[[ INPUT FOR THIS TASK, beginning ]]

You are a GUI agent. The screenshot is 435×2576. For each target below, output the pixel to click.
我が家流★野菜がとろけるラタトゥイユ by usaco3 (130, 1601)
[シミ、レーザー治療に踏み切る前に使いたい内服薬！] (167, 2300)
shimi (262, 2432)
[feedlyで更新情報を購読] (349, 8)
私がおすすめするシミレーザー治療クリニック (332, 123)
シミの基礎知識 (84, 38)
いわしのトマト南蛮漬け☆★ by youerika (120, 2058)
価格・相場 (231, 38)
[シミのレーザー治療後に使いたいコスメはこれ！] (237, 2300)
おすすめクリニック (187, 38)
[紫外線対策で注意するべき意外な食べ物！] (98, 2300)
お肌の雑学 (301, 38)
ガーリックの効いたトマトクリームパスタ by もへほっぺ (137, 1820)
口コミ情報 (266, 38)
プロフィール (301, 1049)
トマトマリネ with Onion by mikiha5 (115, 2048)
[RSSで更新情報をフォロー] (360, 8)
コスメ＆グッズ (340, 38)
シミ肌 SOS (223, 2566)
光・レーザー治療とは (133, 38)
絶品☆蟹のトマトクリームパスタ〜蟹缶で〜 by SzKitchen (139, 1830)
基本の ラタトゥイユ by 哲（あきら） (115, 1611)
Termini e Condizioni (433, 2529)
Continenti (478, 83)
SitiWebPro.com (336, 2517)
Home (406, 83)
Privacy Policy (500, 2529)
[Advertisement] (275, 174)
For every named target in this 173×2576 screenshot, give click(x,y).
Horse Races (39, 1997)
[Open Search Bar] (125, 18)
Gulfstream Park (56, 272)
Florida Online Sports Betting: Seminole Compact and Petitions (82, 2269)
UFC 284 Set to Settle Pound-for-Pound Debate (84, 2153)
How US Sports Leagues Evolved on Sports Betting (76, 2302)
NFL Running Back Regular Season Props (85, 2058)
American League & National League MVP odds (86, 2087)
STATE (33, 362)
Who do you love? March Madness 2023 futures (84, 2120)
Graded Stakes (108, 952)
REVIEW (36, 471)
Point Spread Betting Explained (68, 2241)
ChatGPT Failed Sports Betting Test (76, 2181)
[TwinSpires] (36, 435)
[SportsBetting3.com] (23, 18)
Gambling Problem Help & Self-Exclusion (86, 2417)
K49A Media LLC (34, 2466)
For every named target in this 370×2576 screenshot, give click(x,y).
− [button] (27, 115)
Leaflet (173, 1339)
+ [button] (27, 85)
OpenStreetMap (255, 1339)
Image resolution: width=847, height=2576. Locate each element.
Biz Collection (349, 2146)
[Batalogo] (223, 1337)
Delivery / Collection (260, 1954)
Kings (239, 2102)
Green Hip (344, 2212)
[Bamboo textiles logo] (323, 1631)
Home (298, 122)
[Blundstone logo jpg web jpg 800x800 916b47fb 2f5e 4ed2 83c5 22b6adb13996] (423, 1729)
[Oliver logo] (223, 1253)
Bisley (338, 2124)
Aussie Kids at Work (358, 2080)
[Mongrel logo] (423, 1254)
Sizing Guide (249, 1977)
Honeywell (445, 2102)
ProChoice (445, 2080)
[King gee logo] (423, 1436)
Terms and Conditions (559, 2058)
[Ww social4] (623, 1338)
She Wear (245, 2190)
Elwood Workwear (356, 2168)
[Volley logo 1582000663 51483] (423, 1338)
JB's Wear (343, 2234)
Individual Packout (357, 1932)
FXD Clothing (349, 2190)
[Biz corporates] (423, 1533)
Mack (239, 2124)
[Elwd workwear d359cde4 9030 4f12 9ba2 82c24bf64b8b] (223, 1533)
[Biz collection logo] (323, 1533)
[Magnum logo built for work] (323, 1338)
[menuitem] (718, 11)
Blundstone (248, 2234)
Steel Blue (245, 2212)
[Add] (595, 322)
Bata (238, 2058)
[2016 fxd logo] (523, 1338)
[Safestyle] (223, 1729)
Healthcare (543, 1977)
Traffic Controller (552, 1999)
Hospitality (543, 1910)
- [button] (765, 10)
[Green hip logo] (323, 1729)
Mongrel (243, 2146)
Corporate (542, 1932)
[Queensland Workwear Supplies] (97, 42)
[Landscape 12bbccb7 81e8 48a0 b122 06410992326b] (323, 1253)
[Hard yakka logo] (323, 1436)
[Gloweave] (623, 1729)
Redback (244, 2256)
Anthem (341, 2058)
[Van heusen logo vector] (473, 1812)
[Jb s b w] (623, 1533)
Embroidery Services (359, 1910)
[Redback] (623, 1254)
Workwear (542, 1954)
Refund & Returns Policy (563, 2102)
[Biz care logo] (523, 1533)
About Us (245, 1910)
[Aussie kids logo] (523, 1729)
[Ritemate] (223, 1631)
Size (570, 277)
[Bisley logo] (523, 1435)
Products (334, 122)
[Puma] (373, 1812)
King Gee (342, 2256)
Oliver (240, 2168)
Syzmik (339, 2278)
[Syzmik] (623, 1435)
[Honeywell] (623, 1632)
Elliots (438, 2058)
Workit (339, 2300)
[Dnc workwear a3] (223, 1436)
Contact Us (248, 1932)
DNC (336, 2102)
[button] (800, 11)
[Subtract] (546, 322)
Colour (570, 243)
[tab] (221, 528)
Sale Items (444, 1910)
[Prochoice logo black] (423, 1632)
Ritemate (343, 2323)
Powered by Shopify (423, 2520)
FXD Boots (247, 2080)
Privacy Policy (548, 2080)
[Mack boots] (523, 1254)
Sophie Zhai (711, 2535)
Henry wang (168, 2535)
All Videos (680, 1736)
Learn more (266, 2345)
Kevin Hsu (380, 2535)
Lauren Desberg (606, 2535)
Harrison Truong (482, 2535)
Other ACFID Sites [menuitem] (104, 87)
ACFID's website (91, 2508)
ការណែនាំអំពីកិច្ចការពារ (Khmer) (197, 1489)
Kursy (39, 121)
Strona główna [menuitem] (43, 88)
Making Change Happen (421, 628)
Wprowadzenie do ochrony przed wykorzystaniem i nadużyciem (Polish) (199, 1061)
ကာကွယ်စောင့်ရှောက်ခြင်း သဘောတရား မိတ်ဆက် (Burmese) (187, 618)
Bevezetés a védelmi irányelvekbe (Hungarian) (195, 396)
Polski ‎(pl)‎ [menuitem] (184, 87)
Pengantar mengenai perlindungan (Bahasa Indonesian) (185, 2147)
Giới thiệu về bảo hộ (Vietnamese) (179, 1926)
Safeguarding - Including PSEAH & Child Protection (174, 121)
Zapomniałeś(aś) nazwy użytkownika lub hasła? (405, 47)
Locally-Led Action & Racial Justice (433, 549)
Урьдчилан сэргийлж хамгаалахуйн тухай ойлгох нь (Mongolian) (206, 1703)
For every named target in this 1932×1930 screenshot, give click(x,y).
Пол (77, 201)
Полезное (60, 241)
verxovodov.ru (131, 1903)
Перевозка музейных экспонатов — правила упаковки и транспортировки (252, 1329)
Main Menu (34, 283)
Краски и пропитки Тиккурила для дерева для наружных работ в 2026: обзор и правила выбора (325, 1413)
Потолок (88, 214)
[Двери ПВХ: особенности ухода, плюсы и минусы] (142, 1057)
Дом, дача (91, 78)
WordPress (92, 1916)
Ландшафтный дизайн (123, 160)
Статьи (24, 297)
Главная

[[ INPUT FOR THIS TASK, end ]]

:: ACTIVITY ::
All lines from the one containing "Полезное (60, 241)" down to the final line above are to be restated word for word; leave out the rest.

:: SOLUTION TO THE EXERCISE ::
Полезное (60, 241)
verxovodov.ru (131, 1903)
Перевозка музейных экспонатов — правила упаковки и транспортировки (252, 1329)
Main Menu (34, 283)
Краски и пропитки Тиккурила для дерева для наружных работ в 2026: обзор и правила выбора (325, 1413)
Потолок (88, 214)
[Двери ПВХ: особенности ухода, плюсы и минусы] (142, 1057)
Дом, дача (91, 78)
WordPress (92, 1916)
Ландшафтный дизайн (123, 160)
Статьи (24, 297)
Главная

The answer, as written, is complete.